06 novembre 2007
Soutine à la Pinacothèque
J'avais beaucoup aimé l'exposition sur Lichtenstein organisée par la toute jeune Pinacothèque. Alors même si monsieur Dagen du Monde parle de ratage à propos de l'exposition Soutine, j'irai, c'est sûr.
La peinture de Soutine victime d'un accrochage, par B. Dagen, Le Monde, 18 octobre 2007
Il y a quelque chose de désolant dans cette exposition : la tristesse que fait naître le spectacle d'un ratage accompli avec de bonnes intentions - d'un ratage dont Chaïm Soutine est la victime, une fois de plus. Ce dernier est décidément maltraité dans le pays où il avait décidé d'émigrer et a exécuté l'ensemble de son oeuvre.

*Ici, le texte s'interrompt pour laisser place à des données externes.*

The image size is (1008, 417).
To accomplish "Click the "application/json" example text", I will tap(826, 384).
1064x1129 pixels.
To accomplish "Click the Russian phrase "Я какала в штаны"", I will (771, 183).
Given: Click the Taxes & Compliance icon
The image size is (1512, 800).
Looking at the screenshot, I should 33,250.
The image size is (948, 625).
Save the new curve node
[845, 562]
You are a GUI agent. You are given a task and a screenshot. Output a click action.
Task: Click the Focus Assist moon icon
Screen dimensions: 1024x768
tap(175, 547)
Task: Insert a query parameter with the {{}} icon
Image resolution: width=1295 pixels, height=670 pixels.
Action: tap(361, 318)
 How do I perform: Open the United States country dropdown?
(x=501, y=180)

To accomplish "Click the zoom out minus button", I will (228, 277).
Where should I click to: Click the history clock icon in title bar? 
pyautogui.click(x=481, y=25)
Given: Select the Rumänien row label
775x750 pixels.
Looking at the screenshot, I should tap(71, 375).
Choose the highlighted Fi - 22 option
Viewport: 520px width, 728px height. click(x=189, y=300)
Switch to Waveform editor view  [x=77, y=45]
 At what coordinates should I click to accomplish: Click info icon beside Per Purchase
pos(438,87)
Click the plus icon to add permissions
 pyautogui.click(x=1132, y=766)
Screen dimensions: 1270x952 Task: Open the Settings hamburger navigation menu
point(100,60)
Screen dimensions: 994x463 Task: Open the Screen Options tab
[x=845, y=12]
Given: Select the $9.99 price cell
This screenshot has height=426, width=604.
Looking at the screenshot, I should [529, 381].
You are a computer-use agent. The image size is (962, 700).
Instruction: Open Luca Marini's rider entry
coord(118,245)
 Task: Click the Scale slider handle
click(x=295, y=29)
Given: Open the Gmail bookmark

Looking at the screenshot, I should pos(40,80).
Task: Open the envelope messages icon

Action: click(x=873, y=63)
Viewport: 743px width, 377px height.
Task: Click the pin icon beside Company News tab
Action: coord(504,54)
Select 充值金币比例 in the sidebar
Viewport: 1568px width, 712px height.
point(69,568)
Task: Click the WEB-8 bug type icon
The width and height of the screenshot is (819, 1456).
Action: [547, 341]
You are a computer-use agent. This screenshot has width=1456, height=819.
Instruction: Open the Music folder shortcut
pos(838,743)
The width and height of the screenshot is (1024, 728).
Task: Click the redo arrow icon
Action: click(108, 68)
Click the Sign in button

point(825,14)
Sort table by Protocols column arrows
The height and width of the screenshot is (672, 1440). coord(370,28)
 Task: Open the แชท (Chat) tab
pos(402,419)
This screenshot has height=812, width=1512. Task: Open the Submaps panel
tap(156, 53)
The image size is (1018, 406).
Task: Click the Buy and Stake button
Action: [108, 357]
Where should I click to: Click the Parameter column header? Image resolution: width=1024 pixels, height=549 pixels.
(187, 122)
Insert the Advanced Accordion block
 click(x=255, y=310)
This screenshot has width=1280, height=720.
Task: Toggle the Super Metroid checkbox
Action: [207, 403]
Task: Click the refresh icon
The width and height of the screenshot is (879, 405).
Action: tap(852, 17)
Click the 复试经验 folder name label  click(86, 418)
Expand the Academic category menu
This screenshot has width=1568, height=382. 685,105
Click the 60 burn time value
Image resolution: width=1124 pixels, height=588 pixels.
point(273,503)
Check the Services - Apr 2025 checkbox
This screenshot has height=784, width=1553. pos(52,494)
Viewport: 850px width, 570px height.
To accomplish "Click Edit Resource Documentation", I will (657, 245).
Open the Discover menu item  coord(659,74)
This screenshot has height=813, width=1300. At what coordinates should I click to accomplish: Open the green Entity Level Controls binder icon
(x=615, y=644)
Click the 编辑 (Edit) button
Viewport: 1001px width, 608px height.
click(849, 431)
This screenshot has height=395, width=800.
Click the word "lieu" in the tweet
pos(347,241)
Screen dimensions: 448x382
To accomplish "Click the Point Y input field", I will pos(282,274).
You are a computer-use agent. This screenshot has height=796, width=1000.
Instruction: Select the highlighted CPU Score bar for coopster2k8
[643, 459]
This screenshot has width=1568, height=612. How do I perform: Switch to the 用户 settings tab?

Soutine, né en 1893 dans un ghetto près de Minsk, est arrivé en France en 1913. Il a connu la misère à Paris, les journées de peinture à Céret (Pyrénées-Orientales) et à Cagnes-sur-Mer (Alpes-Maritimes), l'aisance et la gloire dans l'entre-deux-guerres, la clandestinité durant l'Occupation et une mort misérable en 1943.
Acheté dès les années 1920 par des collectionneurs français - Jacques Doucet, les Castaing - mais aussi américains - en particulier le docteur Barnes -, il ne l'a pas été par les musées français. Tenu pour le "peintre juif" emblématique, il a subi l'antisémitisme, qui sévissait aussi dans la critique d'art parisienne.
N'étant d'aucun groupe, ne se réclamant d'aucune avant-garde, il n'a guère intéressé les historiens. Que sa peinture ait retenu l'attention de Pollock, De Kooning et Bacon n'a pas suffi à lui valoir une place. Aucune rétrospective ne lui a donc été consacrée à Paris depuis 1973, il y a trente-quatre ans, et la seule exception à cette indifférence française est l'exposition qui eut lieu à Céret en 2000, en s'en tenant à son séjour catalan.
UNE INTENSITÉ FÉROCE
Depuis, plus rien - jusqu'à l'initiative de la Pinacothèque de Paris. Le parti pris militant est affiché : rendre justice à l'artiste, en faire enfin un objet d'étude et d'analyse. Cette volonté se lit dans la longue étude de Marc Restellini publiée dans le catalogue. Mais l'exposition réduit à rien cet effort, tant elle est maladroitement montrée. Une centaine de tableaux sont accrochés côte à côte, en ligne, sur des murs aux couleurs trop présentes.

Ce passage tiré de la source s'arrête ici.